The Congress

This show must not go on

d'Lëtzebuerger Land du 05.07.2013

C’est un monologue d’une terrible cruauté. Les intonations sont douces, presque paternalistes, mais la substance est toxique et fait peu à peu s’effondrer la grande Robin Wright. Elle, si belle, si forte, se fane en gros plan. C’est son agent (Harvey Keitel) qui la met en garde. C’est une actrice fatiguée, que la fragilité de son fils a éloignée des plateaux de cinéma. La Miramount, gigantesque studio, a trouvé la parade et propose à la comédienne un contrat qui se démocratise : le scanner. Ainsi elle pourra continuer à apparaître dans des films sans avoir besoin de travailler. Sans avoir besoin d’accepter non plus. Robin Wright s’éclipse du monde cinématographique alors que son double numérique enchaîne les productions les plus invraisemblables.

The Congress, cinq ans après Waltz with Bachir, fascinant documentaire d’animation, était présenté ce mardi au Luxembourg en présence de son réalisateur Ari Folman et des coproducteurs nationaux Paul Thiltges et David Grumbach. Et, tout comme à Cannes où il avait enchanté la Quinzaine des réalisateurs, le film n’a pas laissé indifférent.
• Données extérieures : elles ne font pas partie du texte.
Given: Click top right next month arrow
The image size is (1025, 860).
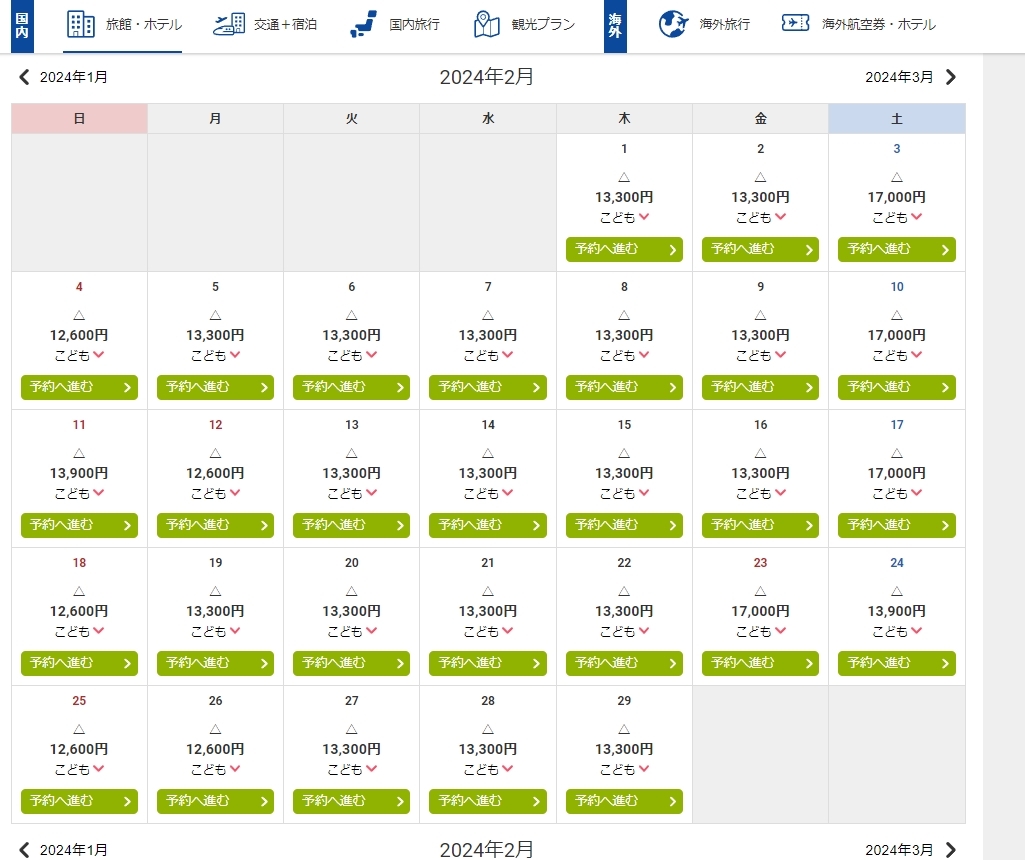Looking at the screenshot, I should point(951,77).
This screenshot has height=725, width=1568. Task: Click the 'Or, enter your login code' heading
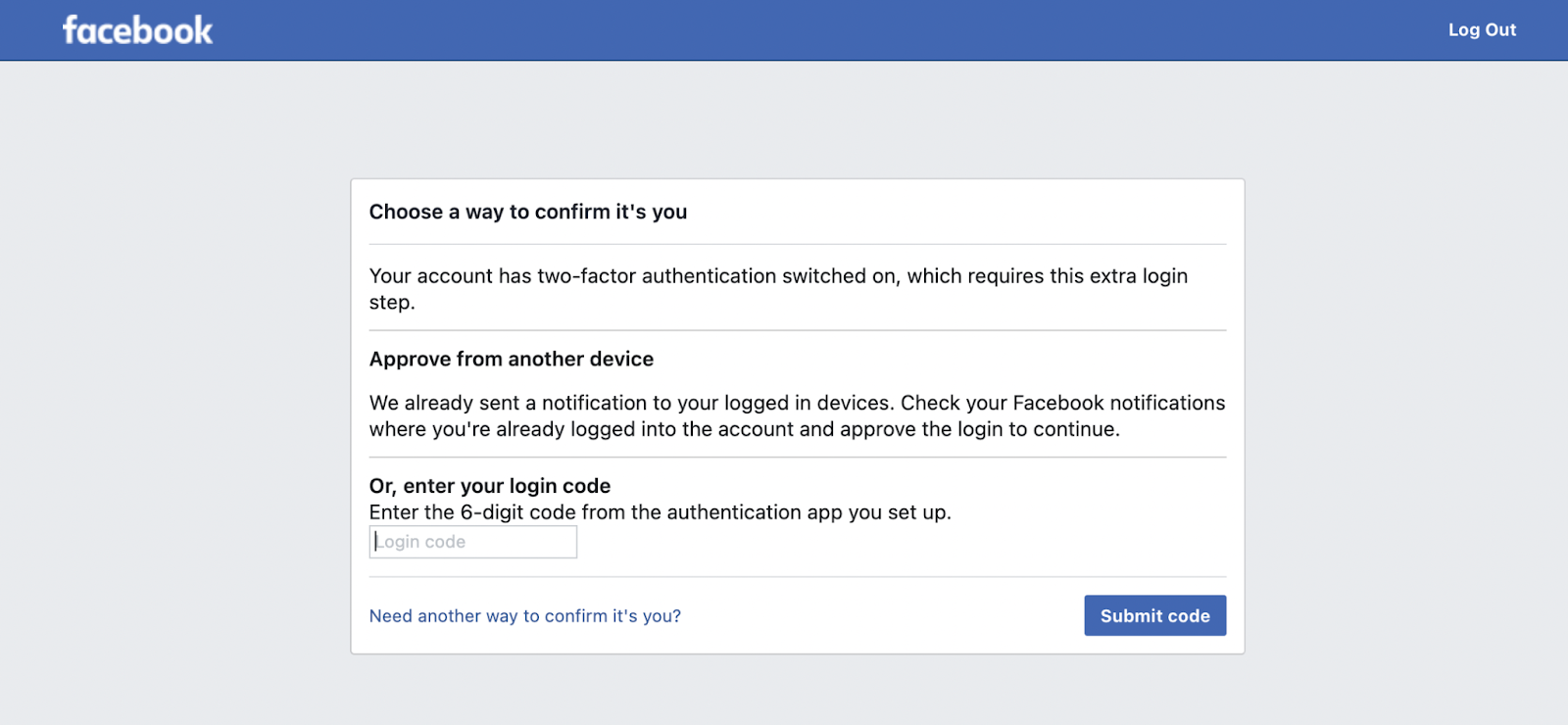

Dans la forme, d’abord, cette « belle proposition de cinéma », dont parlait quelques minutes avant la projection David Grumbach, détonne. Car The Congress mêle à la fois prises de vues réelles et animation. La première partie, lente et reposant en grande partie sur les émotions de l’actrice, installe les bases psychologiques du récit. Tout se délite autour de Robin Wright et la séquence du scan n’est rien d’autre que sa mort annoncée. En la manipulant verbalement, on lui prend tout : sa désinvolture, sa joie, ses angoisses. Vingt ans plus tard, c’est donc le congrès futuriste du studio. Zone réservée à l’animation, martèle le gardien. L’actrice, où plutôt son dessin animé, pénètre dans un monde où la surenchère de couleurs se dispute à la fantaisie inquiétante des autres invités. Ça grouille d’excitation, de béatitude forcée. Les personnages, animés grâce à la technique archaïque de la rotoscopie, se sont transformés au gré de leurs envies, mais c’est un paradis où l’artificiel est monté à son paroxysme. Le postulat de départ, faire un portrait catastrophe de l’avenir du cinéma et de sa consommation, est une sorte de pendant énergique à la Société du spectacle de Debord. On savoure les dualités installées, cette petite musique de « Forever young » qui arrive au moment où on commençait presque à la fredonner. La nostalgie et le pessimisme de Folman passent par des trouvailles narratives intéressantes malgré leur complexité particulière et leur mise en scène très criarde, comme cette idée de capsule contenant le métabolisme de la star, disponible pour tous. On perd parfois le fil des intentions du cinéaste, mais jamais l’intérêt ne faiblit, ni la présence exceptionnelle de Robin Wright, qui représente alors le passé, le présent et le futur de l’industrie du rêve.

Belle proposition de cinéma en effet que nous fait l’israélien Ari Folman en adaptant le roman de science fiction de Stanislas Lem (également auteur de Solaris, adapté à la fois par Andrei Tarkovsky et Steven Soderbergh). Le film n’a de cesse de se mettre en abyme lui-même et incite le spectateur à en faire de même, posant à la fois la question de la création mais bien aussi de la réception d’une œuvre. Outre une technique visuelle admirable, The Congress gagne en valeur ajoutée grâce à l’incarnation parfaite de Robin Wright, bouleversante même en personnage animé.